Agree. As I mentioned in the above, I will take a look at this soon.

>
> $ bpf-unknown-none-objdump -M pseudoc -d foo.o
>
> foo.o:     file format elf64-bpfle
>
>
> Disassembly of section .text:
>
> 0000000000000000 <foo>:
>     0:	bf 11 20 00 00 00 00 00 	r1 = (s32) r1
>     8:	c3 12 00 00 51 00 00 00 	w1=atomic_fetch_and((u32*)(r2+0),w1)
>    10:	95 00 00 00 00 00 00 00 	exit
>
> $ bpf-unknown-none-objdump -M v2,pseudoc -d foo.o
>
> foo.o:     file format elf64-bpfle
>
>
> Disassembly of section .text:
>
> 0000000000000000 <foo>:
>     0:	bf 11 20 00 00 00 00 00 	r1=r1
>     8:	c3 12 00 00 51 00 00 00 	<unknown>
>    10:	95 00 00 00 00 00 00 00 	exit
>
>> For code:
>> void foo(int a, _Atomic int *b)
>> {
>>   *b &= a;
>> }
>>
>> The initial IR generated by clang frontend is:
>>
>> define dso_local void @foo(i32 noundef %a, ptr noundef %b) #0 {
>> entry:
>>    %a.addr = alloca i32, align 4
>>    %b.addr = alloca ptr, align 8
>>    store i32 %a, ptr %a.addr, align 4, !tbaa !3
>>    store ptr %b, ptr %b.addr, align 8, !tbaa !7
>>    %0 = load i32, ptr %a.addr, align 4, !tbaa !3
>>    %1 = load ptr, ptr %b.addr, align 8, !tbaa !7
>>    %2 = atomicrmw and ptr %1, i32 %0 seq_cst, align 4
>>    %3 = and i32 %2, %0
>>    ret void
>> }
>>
>> Note that atomicrmw in the above. Eventually it optimized to
>>
>> define dso_local void @foo(i32 noundef %a, ptr noundef %b) #0 {
>> entry:
>>    %0 = atomicrmw and ptr %b, i32 %a seq_cst, align 4
>>    ret void
>> }
>>
>> The 'atomicrmw' is the same IR as generated by
>> __sync_fetch_and_*() and eventually will generate atomic_fetch_*() bpf
>> insn.
>> Discussed with Andrii, and
>> another option is to specify relaxed consistency, so llvm
>> internal could translate it into locked insn.
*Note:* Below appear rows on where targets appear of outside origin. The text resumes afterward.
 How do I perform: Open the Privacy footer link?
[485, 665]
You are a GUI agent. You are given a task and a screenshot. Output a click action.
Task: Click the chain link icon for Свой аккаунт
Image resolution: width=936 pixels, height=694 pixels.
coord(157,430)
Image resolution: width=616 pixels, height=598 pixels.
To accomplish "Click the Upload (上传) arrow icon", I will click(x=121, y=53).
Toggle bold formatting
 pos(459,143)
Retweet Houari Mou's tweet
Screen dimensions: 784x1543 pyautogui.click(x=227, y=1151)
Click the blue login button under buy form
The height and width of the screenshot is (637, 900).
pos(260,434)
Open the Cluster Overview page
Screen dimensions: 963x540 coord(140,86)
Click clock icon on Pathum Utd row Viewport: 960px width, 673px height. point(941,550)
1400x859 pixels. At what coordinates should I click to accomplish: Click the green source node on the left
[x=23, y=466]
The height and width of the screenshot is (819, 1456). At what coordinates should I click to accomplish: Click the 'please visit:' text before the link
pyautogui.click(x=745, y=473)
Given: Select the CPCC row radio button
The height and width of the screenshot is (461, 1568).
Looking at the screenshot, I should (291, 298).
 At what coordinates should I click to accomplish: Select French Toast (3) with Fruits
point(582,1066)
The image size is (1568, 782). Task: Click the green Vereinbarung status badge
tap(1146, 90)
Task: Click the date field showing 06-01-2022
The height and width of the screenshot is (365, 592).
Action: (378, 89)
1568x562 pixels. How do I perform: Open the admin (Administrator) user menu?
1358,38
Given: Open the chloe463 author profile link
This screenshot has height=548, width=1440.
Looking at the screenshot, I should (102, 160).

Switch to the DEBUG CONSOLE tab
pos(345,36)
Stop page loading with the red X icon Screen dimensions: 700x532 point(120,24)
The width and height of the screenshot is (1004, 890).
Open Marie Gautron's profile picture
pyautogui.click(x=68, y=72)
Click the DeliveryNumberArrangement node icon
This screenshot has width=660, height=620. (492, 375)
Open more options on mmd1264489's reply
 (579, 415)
For example,
>>
>> $ cat t1.c
>> #include <stdatomic.h>
>>
>> void f(_Atomic int *i) {
>>    __c11_atomic_fetch_and(i, 1, memory_order_relaxed);
>> }
> I think this makes sense.  Currently we removed the GCC insns
> atomic_{add,or,xor,and} all together so the compiler is forced to
> implement them in terms of atomic_fetch_and_{add,or,xor,and} regardless
> of the memory ordering policy specified to the __sync_fetch_and_OP.  So
> even if you specify relaxed memory ordered, the resulting ordering is
> whatever implied by the fetching operation.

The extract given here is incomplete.